Billigflieger Verbraucherschützer drohen mit Klagen

Die Werbeangebote vieler Fluglinien klingen verlockend billig, doch meist werden auf den Ticket-Grundpreis beträchtliche Gebühren aufgeschlagen. Nach der EU-Kommission machen jetzt auch Verbraucherschützer dagegen mobil: Sie drohen vier Unternehmen mit Unterlassungsklagen.


Berlin – Der Bundesverband der Verbraucherzentralen (vzbv) kündigte wegen "undurchsichtiger Ticket-Preise" Maßnahmen gegen die Fluglinien Aer Lingus, Condor, Hapag Lloyd und LTU an. Die Unternehmen gäben in ihrer Werbung im Internet den tatsächlichen Endpreis nicht deutlich an und verstießen somit gegen deutsches Recht, erklärte der vzbv. "Solche unfaire Praktiken müssen ein Ende haben," sagte vzbv-Vizevorstand Patrick von Braunmühl.

Laut vzbv erhöhen sich die sogenannten Schnäppchenpreise bei allen vier Gesellschaften bei näherem Hinsehen um Steuern, Servicegebühren oder Kerosinzuschläge. Teilweise erführen die Verbraucher die Preiserhöhung erst im Laufe des Bestellvorganges. Nach der deutschen Preisangabeverordnung müssten derartige Faktoren aber in den Preis einbezogen werden.

Die vier Fluggesellschaften haben laut vzbv bis zum 3. August Zeit, ihre Werbung zu ändern. Andernfalls drohe ihnen eine Unterlassungsklage.

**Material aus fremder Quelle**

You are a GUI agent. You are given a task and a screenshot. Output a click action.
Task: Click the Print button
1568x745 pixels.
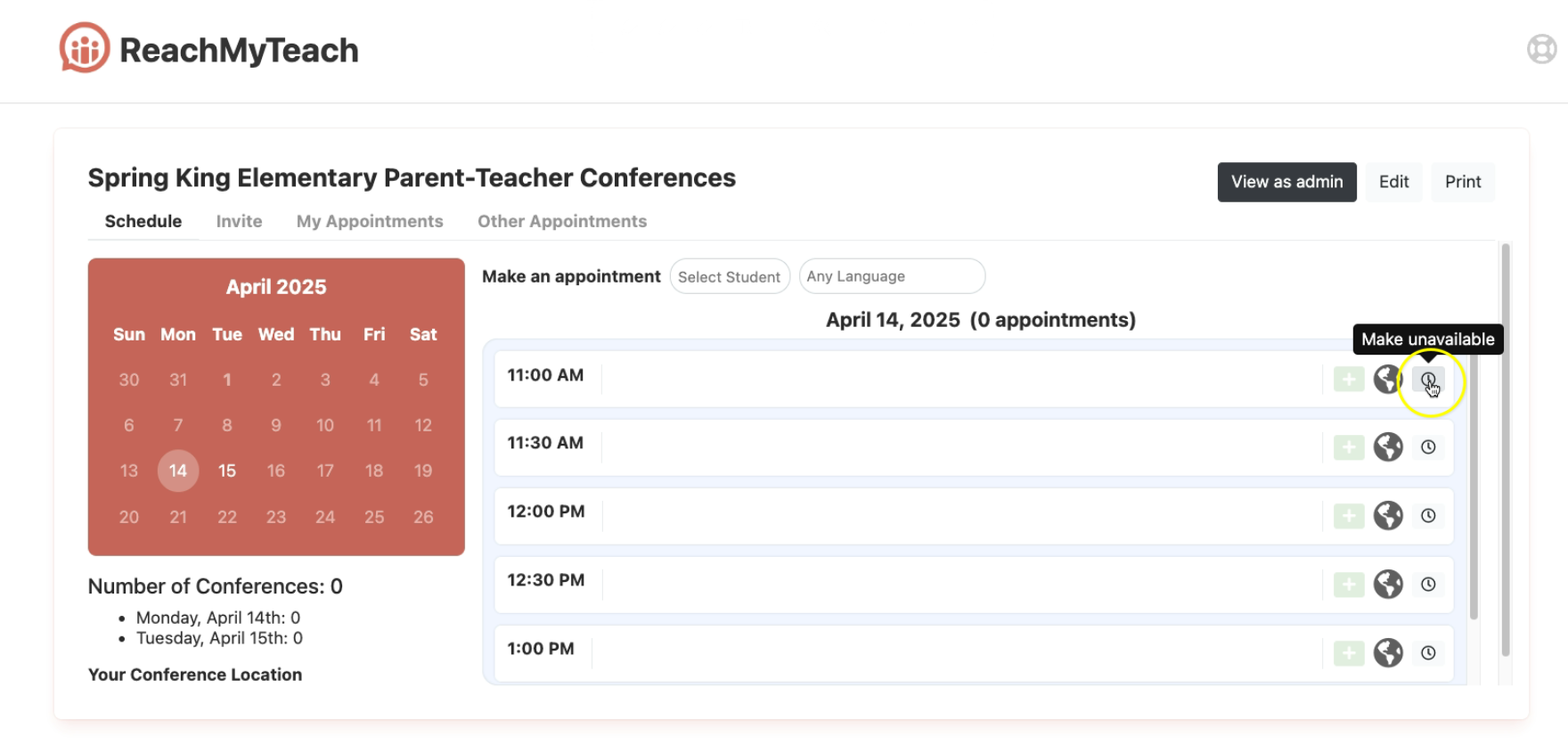(x=1462, y=182)
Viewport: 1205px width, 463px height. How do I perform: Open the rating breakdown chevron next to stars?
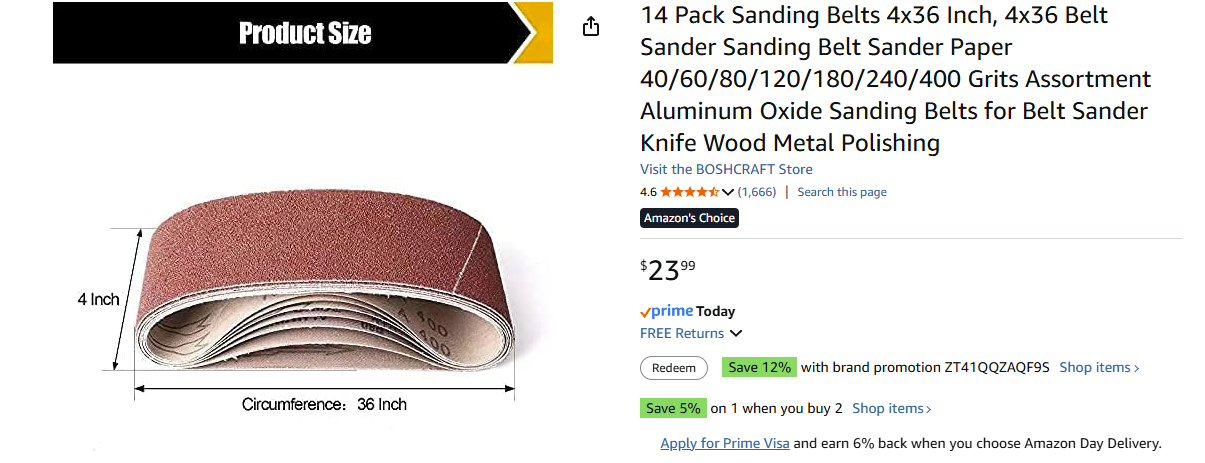pos(728,192)
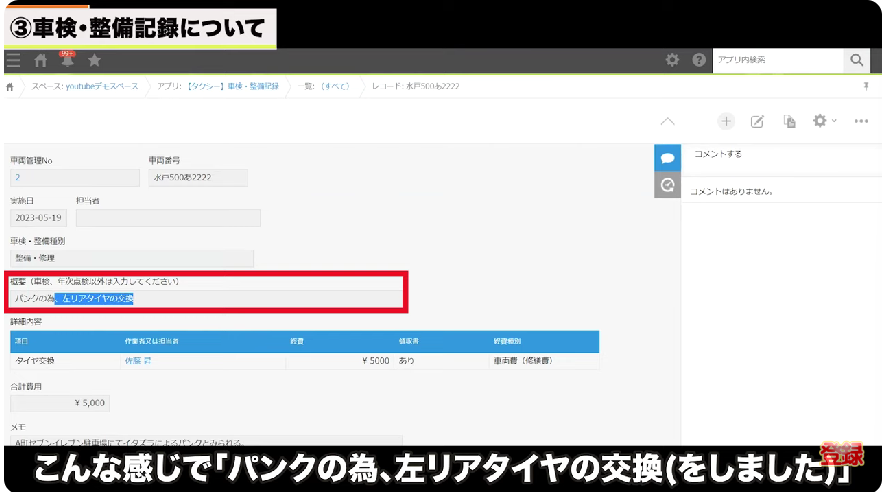
Task: Expand the app settings gear dropdown
Action: pos(824,121)
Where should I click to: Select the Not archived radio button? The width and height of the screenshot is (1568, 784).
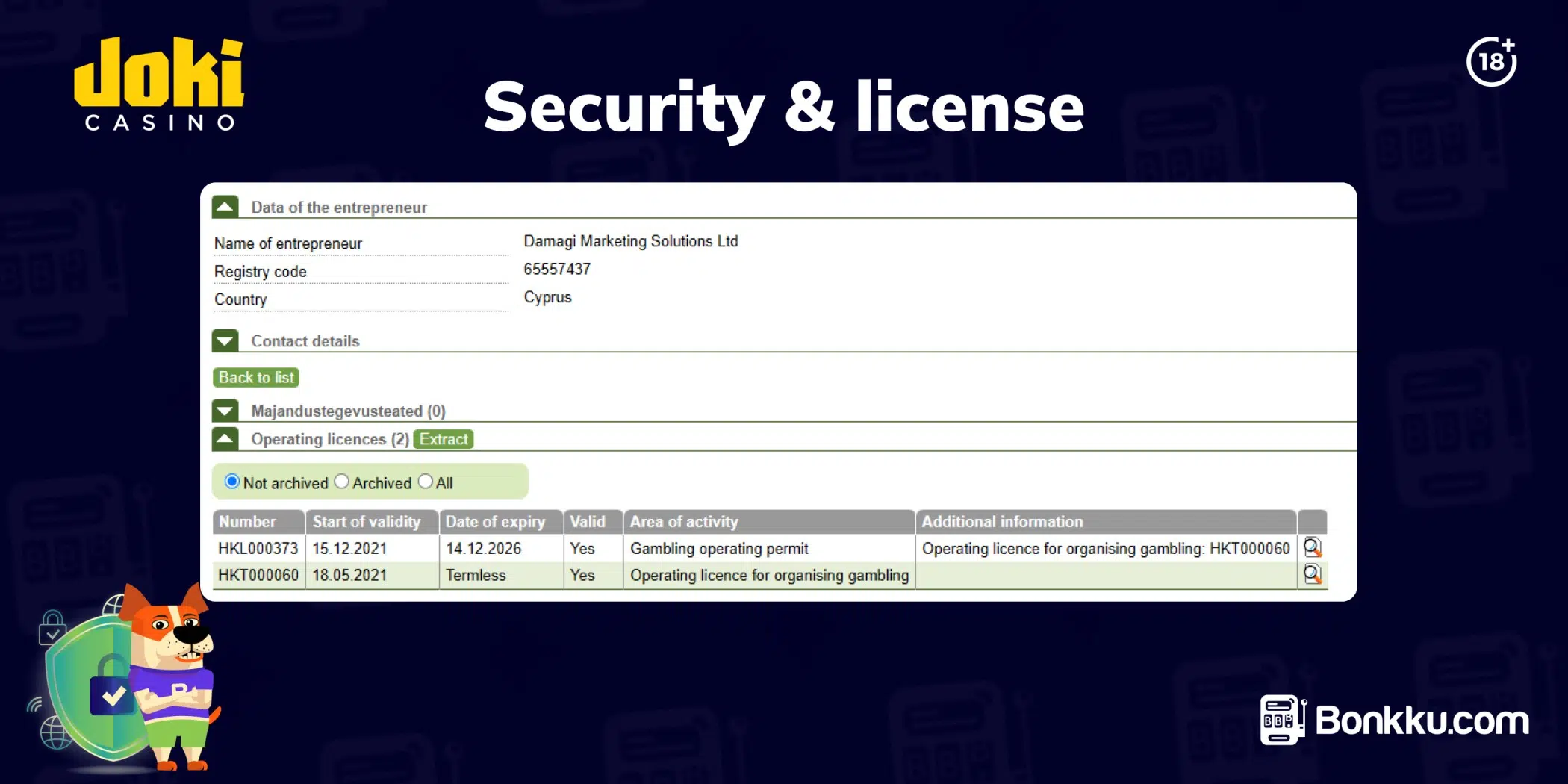point(232,482)
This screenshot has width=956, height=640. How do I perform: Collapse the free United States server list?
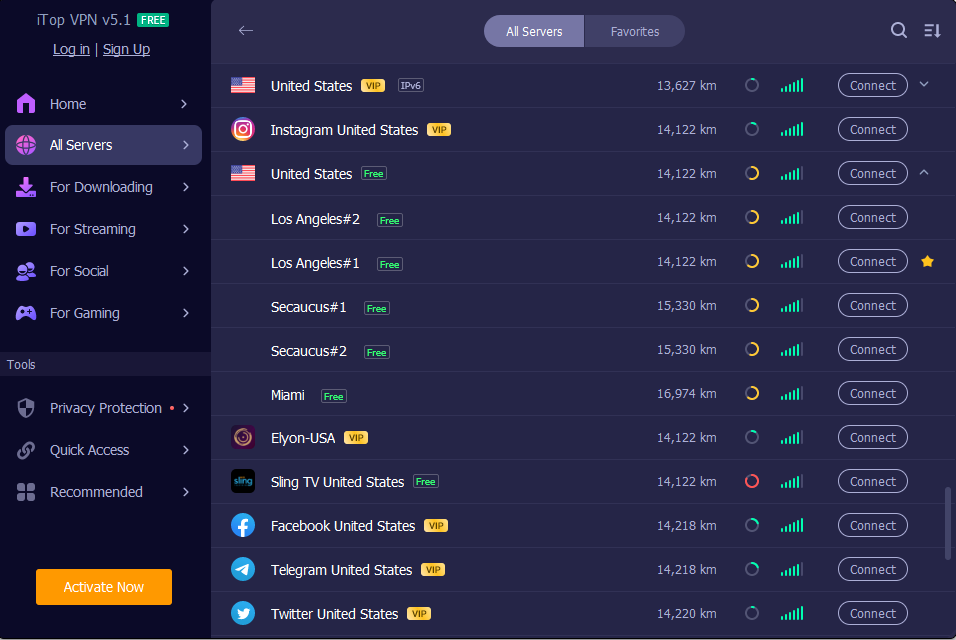coord(924,173)
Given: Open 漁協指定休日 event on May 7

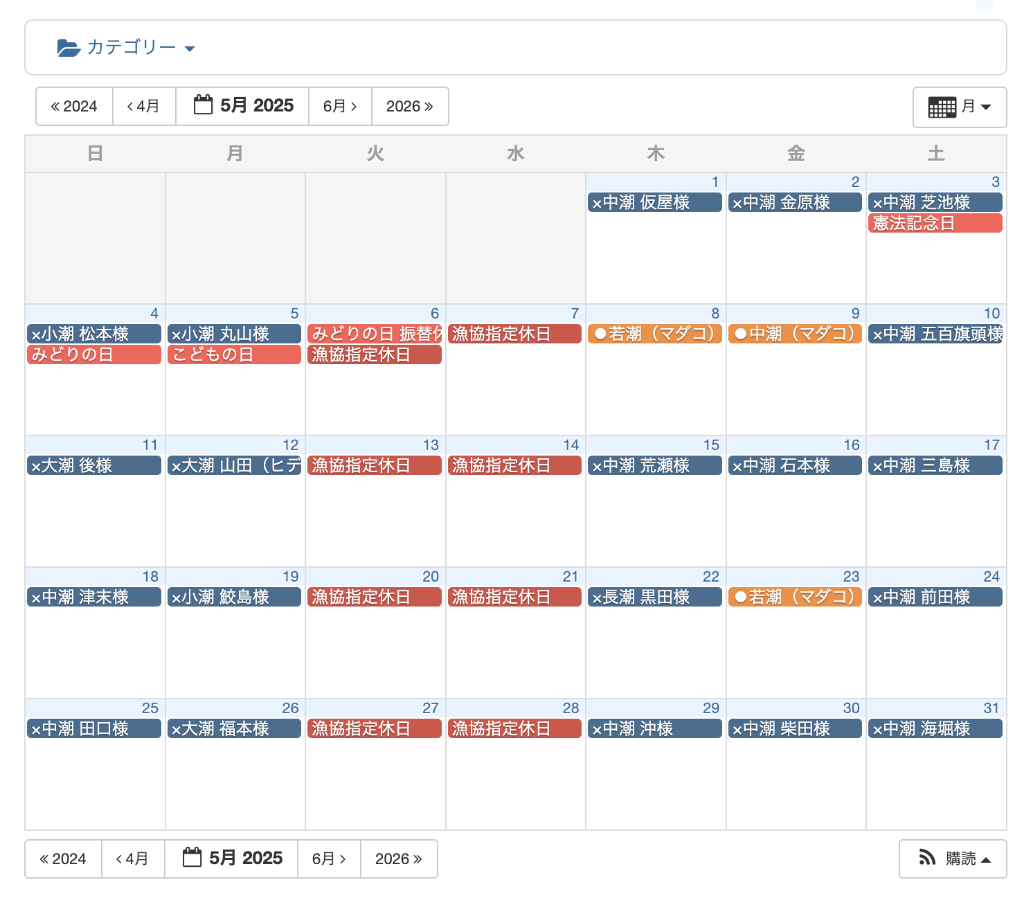Looking at the screenshot, I should point(514,334).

Anfang vergangener Woche hatte bereits die EU-Kommission ein Gesetz vorgeschlagen, mit dem Passagiere besser vor unlauteren Praktiken der Flugunternehmen geschützt werden sollen. Danach müssen sich Flugpreise in der EU künftig besser vergleichen lassen und einschließlich aller Steuern und Gebühren ausgewiesen werden. Das Gesetz könnte allerdings frühestens 2008 in Kraft treten. Ihm müssen noch die 25 Regierungen der Mitgliedsländer sowie das Europaparlament zustimmen.